My Raspberry Pi 3 scales beautifully:

Pi Results 2018 02 27

Raspberry Pi 3		
Cores	Time (seconds)	% of single core
1	    294	
2	    155	        52.72%
3	    102	        34.69%
4	    81	        27.55%



It's not perfect but it aligns with what I would expect from a delightfully parallel application.

Here's the Graviton 3:


Core Count Time 

1 265.567797582 

2 132.647143997 <- twice as fast

3 88.403560662 

4 66.813798615 <- twice as fast again

5 53.335466866 

6 44.565484130 

7 38.216117062 

8 33.582891359 <- twice as fast again

9 29.859718747 

10 27.029442167 

11 24.661027855 

12 22.643859876 

13 20.973853902 

14 19.607836384 

15 18.385444233 

16 17.306577742 <- twice as fast again

17 16.450237619 

18 15.628561562 

19 14.888891200 

20 14.261602746 

21 13.606370892 

22 13.055653563 

23 12.614830791 

24 12.153624482 

25 11.723116590 

26 11.352718307 

27 11.005397888 

28 10.668465013 

29 10.335751571 

30 10.087745416 

31 9.828481508 

32 9.564378933 <- twice as fast again

33 9.321003014 

34 9.098431188 

35 8.890813944 

36 8.722495945 

37 8.522875722 

38 8.363417592 

39 8.245630509 

40 8.089272822 

41 7.946181339 

42 7.786933669 

43 7.692171341 

44 7.561693493 

45 7.463335691 

46 7.332565460 

47 7.207386715 

48 7.137983038 

49 7.037931854 

50 6.947267273 

51 6.858636482 

52 6.774299242 

53 6.720831775 

54 6.626360231 

55 6.580545203 

56 6.500433604 

57 6.431546966 

58 6.405486738 

59 6.332962231 

60 6.266468248 

61 6.255682436 

62 6.210253876 

63 6.157009092

64 6.130827268 <- twice as fast again

So, double the core count takes half the time, which is delightful and beautiful.  It's not perfect - if you multiply the core count by the time spent, it ought to be exactly the same, but instead it does get a bit slower in terms of total cycles as the core count increases:


Luckily, I care about the clock time, not this multiplication, and it just gets fast with each additional core.  I don't mind in the machine does a little extra work to save me time.

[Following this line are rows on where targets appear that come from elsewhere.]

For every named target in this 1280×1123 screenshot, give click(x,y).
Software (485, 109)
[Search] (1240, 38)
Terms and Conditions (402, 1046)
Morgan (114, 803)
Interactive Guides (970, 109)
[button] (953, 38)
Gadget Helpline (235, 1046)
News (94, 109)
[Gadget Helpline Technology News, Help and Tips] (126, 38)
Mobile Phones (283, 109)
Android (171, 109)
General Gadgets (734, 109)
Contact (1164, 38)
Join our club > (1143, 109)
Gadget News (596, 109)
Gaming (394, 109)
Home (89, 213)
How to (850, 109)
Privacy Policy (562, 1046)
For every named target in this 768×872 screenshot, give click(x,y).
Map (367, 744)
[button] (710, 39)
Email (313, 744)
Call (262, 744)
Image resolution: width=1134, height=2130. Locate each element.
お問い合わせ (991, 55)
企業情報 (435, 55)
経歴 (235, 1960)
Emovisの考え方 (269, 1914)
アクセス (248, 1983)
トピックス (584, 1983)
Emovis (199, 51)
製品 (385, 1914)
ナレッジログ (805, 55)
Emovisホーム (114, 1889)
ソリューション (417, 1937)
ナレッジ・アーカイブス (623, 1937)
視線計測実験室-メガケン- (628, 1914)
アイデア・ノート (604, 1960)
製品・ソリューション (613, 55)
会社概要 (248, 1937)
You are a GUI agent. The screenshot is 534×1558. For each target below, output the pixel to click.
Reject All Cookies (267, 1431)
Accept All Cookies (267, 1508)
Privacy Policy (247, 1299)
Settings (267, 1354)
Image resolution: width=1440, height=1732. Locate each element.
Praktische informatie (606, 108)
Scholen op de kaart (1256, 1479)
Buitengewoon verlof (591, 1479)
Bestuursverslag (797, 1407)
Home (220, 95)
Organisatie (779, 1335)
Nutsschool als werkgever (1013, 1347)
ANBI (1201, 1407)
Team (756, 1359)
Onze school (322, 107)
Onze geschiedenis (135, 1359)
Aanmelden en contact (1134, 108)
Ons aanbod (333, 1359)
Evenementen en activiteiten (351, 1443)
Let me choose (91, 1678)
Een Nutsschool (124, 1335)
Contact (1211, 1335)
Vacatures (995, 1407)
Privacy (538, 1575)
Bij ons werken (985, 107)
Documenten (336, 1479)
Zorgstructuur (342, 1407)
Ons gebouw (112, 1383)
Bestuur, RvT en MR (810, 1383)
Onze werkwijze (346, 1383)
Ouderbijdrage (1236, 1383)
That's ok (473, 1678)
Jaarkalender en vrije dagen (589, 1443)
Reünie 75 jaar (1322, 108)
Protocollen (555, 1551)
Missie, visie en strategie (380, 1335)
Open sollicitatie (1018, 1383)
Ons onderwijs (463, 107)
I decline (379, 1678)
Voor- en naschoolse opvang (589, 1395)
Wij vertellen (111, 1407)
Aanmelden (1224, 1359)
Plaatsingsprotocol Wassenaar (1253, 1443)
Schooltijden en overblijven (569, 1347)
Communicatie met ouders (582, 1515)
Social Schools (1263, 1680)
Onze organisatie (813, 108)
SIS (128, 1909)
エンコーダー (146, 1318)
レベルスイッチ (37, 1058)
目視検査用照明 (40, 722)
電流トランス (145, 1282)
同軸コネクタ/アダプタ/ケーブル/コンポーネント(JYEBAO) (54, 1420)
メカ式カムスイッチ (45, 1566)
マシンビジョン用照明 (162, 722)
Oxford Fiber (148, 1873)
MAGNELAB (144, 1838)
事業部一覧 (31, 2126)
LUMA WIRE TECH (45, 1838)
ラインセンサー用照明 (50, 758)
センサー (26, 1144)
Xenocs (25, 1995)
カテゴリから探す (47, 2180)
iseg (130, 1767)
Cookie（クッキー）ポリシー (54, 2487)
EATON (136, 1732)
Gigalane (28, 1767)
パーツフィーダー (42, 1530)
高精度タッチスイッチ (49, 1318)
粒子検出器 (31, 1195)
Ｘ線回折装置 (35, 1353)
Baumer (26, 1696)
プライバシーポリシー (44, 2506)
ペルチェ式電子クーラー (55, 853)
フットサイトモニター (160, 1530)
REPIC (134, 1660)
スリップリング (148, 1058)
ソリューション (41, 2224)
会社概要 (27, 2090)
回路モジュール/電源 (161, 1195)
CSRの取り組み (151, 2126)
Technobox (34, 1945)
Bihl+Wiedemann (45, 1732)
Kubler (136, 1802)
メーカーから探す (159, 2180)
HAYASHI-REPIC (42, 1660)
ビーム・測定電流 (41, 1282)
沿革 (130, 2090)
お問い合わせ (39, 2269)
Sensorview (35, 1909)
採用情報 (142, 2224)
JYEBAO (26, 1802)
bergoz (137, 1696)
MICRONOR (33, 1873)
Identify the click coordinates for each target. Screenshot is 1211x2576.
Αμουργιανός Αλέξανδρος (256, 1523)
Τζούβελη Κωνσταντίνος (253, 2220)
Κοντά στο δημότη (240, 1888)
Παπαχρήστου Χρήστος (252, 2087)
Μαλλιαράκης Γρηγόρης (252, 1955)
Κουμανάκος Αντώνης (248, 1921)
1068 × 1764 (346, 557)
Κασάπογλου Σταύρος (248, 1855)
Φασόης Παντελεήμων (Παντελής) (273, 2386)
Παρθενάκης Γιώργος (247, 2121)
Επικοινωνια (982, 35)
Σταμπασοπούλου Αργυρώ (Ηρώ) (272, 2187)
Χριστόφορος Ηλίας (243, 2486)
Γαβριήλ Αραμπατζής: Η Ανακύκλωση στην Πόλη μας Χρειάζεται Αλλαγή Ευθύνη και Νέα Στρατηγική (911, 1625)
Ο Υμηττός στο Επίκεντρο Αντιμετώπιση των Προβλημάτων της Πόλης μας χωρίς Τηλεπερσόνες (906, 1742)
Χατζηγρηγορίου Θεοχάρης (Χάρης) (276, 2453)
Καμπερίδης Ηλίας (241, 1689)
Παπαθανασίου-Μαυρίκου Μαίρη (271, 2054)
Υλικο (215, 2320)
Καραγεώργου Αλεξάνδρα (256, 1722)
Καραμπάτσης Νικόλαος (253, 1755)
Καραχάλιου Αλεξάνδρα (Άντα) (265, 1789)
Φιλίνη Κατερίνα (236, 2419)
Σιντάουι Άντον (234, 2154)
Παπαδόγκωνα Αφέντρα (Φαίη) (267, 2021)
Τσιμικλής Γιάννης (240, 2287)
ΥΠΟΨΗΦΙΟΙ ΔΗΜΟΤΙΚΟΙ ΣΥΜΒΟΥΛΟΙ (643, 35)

Compare that to a 192 "core" system (only 96 real cores [c6a.48xlarge]):


It's okay up to around 64; then since there are two processors with 48 cores each, I suspect some memory contention creeps in betwixt them.  At 96 cores you can see it gets much less efficient.  Those spikes are something else on the machine interrupting my code (or the garbage collector, hrm).

It's a bit hard to see below, but as more HT cores are added, the entire process goes slower!

The graph starts to trend upward at midpoint.

At any rate, the cost-effectiveness, for my little app, of the Graviton 3 can't be beat. It's only a bit over $2.00 / hour on-demand (and billed by the minute me thinks?), vs these other giant machines at $7.00 or $8.00 / hour.